* **LISTED ENTRIES**:
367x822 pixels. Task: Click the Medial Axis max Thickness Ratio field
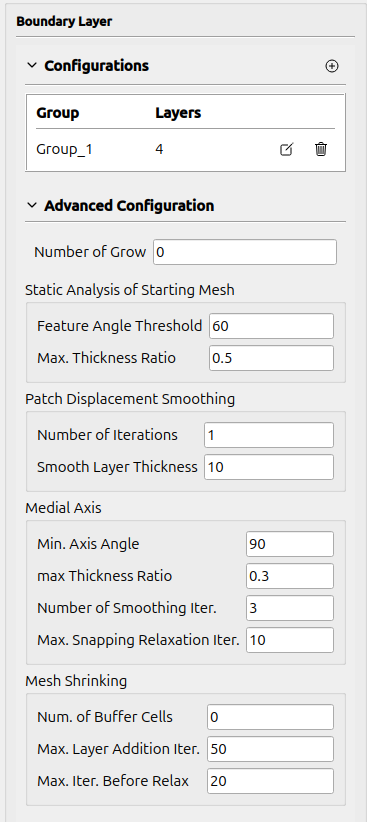(x=290, y=576)
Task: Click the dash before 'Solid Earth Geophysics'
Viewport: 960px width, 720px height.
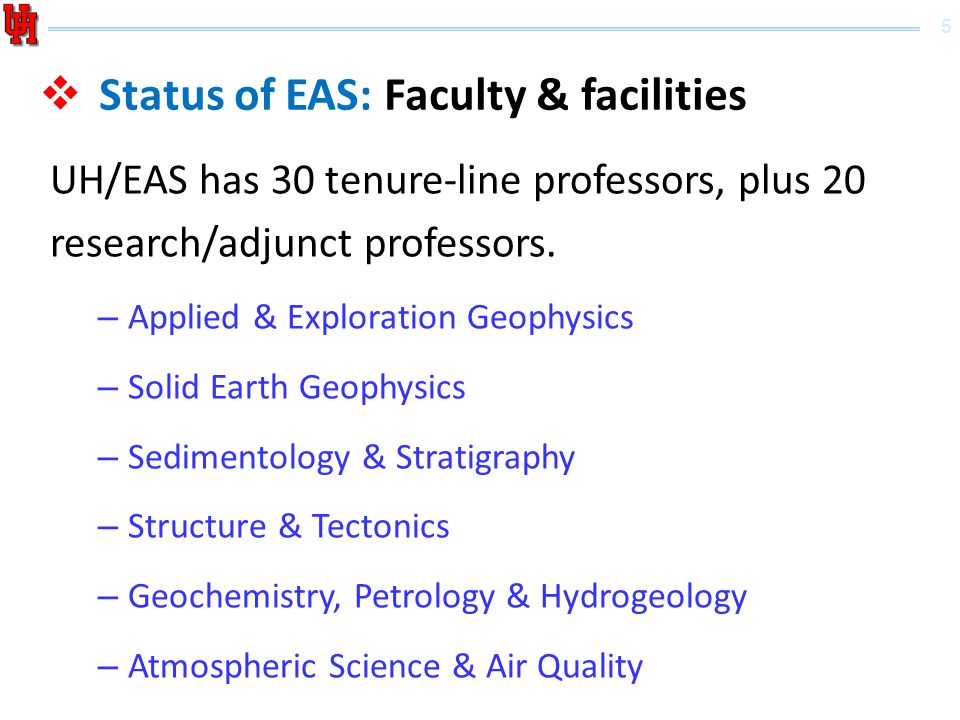Action: 107,389

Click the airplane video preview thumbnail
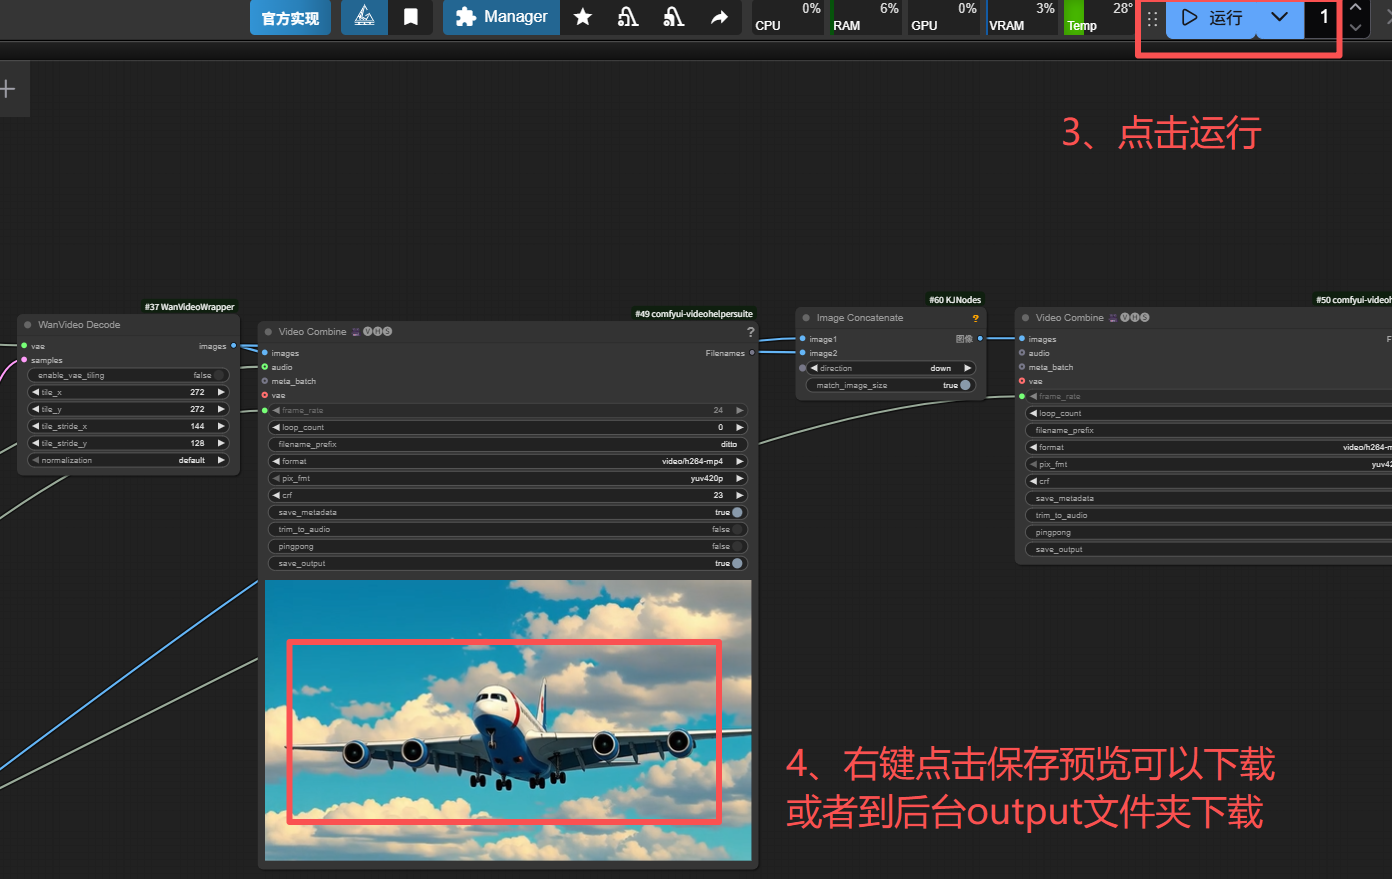507,720
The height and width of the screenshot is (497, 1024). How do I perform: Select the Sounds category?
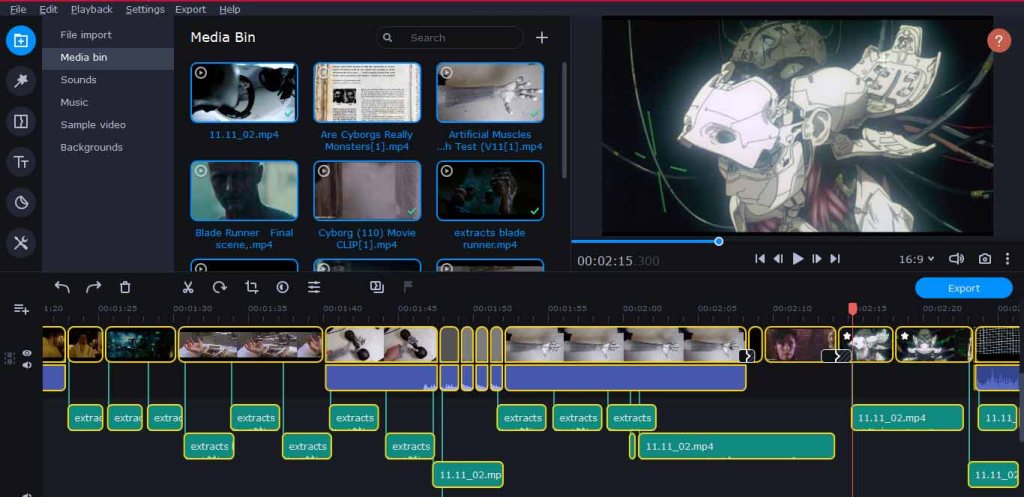point(78,80)
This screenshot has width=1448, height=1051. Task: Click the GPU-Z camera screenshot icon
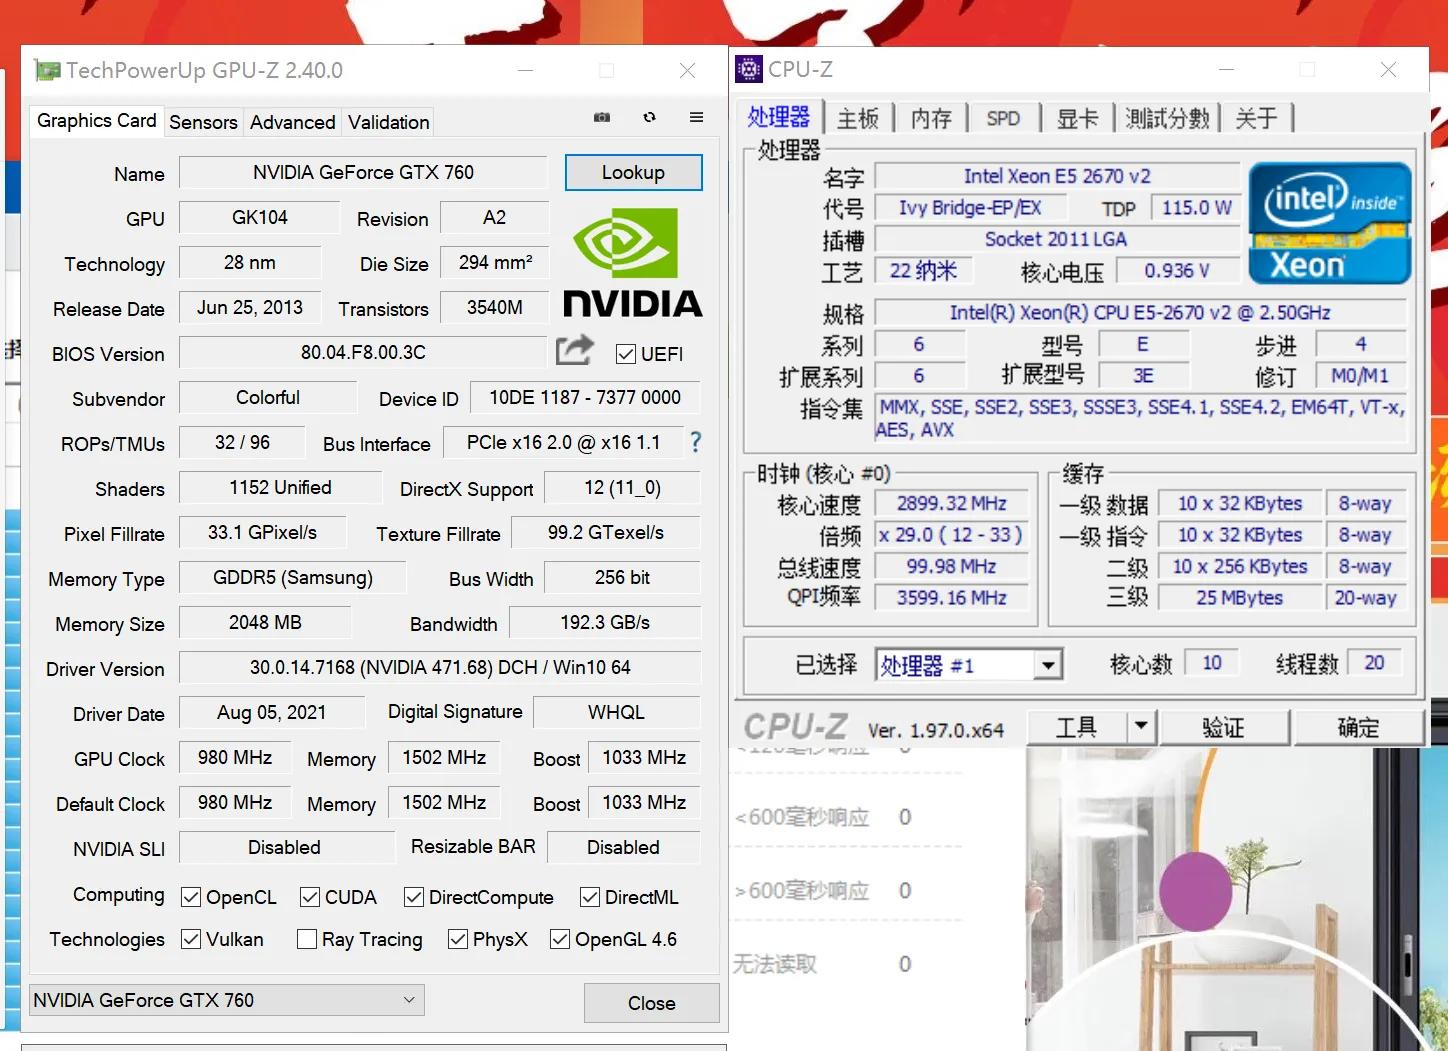pyautogui.click(x=602, y=117)
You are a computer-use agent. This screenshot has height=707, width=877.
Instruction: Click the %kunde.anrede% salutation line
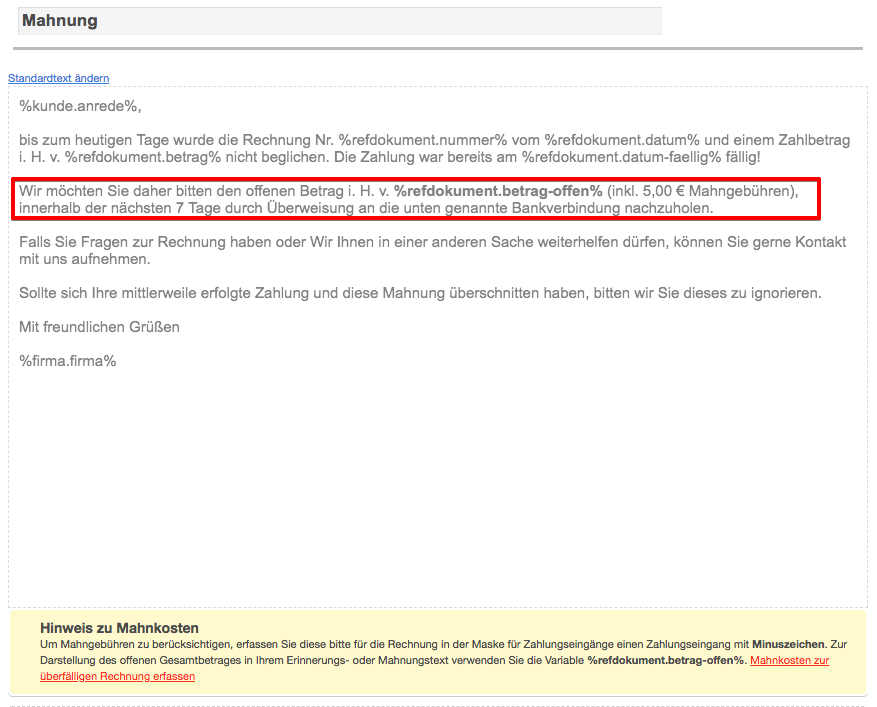coord(80,106)
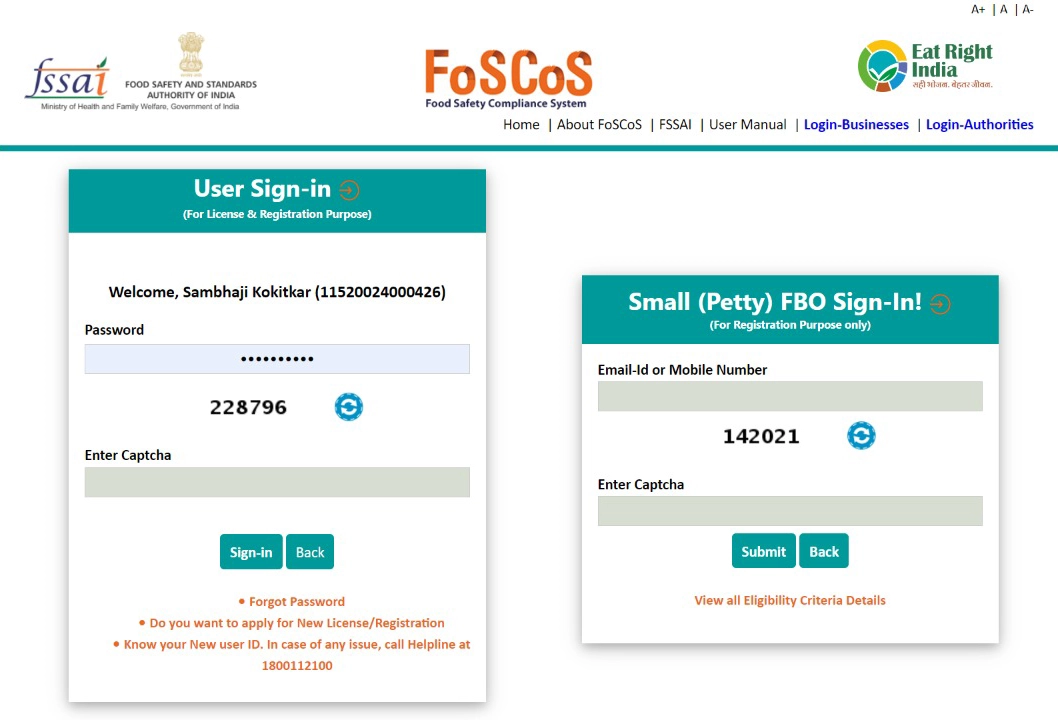1058x720 pixels.
Task: Click the FoSCoS Food Safety Compliance logo
Action: 508,78
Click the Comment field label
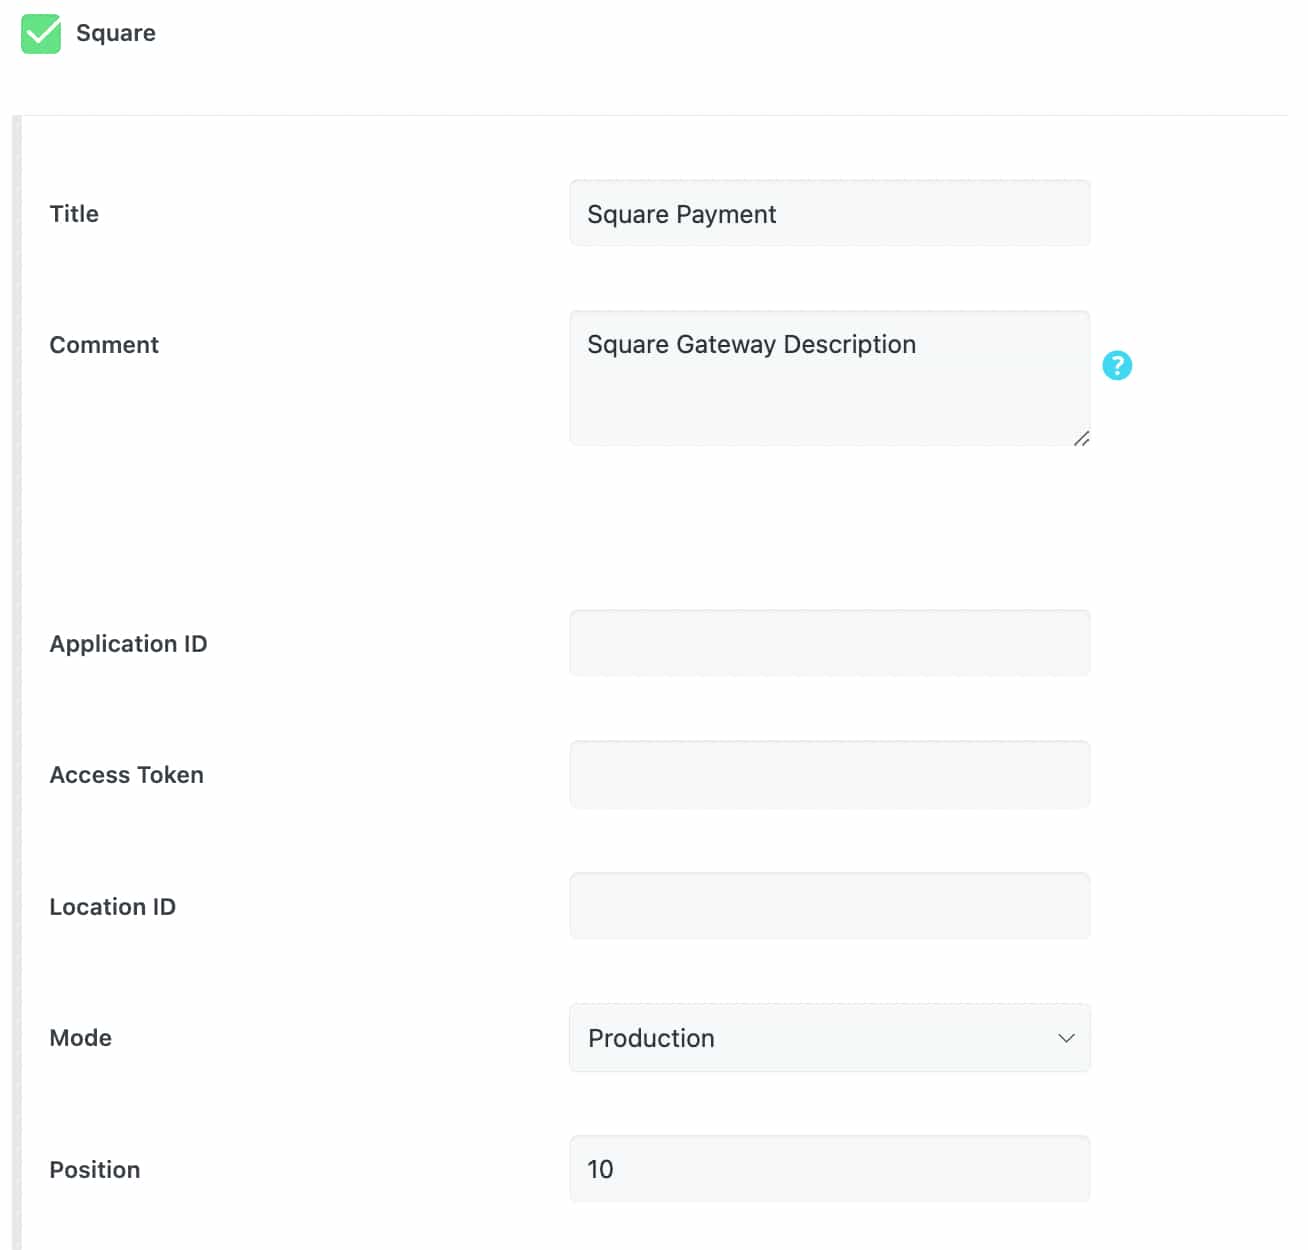Viewport: 1308px width, 1250px height. click(104, 345)
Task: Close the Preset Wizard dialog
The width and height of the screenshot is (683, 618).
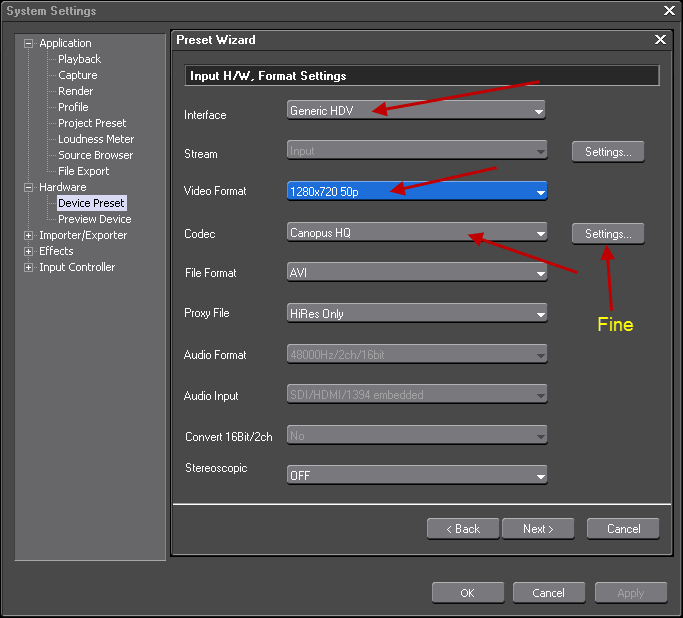Action: 660,40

* **WORK ITEM**: Beginning at the line that contains "The width and", give the remaining lines of the records again exactly, through the last one. Leave out pictures.

* **SOLUTION TO THIS TASK**:
The width and height of the screenshot is (683, 618).
Action: 660,40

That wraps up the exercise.